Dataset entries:
-----

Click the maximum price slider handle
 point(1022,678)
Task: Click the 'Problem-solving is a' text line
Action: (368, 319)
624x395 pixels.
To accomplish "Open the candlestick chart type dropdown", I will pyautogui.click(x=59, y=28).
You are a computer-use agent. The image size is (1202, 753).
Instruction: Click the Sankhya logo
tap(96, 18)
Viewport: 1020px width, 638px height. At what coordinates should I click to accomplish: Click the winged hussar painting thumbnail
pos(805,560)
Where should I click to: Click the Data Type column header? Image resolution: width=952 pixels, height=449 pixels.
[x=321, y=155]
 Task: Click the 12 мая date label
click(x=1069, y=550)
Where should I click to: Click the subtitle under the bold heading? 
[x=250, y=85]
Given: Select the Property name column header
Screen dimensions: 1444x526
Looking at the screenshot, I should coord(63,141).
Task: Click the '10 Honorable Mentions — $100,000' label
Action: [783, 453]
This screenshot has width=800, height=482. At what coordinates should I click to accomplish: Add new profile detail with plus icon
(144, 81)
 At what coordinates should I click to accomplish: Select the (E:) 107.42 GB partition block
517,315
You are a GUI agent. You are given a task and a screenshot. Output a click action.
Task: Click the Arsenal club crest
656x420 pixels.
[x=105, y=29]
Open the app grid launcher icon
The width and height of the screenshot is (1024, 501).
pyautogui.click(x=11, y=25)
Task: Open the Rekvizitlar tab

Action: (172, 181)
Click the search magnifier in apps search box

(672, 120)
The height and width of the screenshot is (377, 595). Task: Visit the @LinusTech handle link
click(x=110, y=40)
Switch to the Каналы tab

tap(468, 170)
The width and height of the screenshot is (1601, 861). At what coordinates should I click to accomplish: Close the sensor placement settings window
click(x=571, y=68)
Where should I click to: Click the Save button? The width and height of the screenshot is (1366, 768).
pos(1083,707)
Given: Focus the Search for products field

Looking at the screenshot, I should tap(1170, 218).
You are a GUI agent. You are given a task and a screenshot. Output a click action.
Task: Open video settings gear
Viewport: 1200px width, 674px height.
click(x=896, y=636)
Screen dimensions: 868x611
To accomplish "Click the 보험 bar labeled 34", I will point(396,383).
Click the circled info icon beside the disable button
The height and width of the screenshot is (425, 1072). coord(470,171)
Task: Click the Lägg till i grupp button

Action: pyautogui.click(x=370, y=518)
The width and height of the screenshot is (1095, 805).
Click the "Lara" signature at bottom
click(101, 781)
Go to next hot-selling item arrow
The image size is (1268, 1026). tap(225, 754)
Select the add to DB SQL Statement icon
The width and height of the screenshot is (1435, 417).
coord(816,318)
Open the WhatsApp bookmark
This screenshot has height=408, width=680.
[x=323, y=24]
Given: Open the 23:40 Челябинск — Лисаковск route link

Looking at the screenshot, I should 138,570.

-----

* _Exercise objective_
Wherever a line above contains the string "will", copy that line.

* _Problem solution_
To accomplish "Open the candlestick chart type dropdown", I will pyautogui.click(x=59, y=28).
To accomplish "Click the 보험 bar labeled 34", I will point(396,383).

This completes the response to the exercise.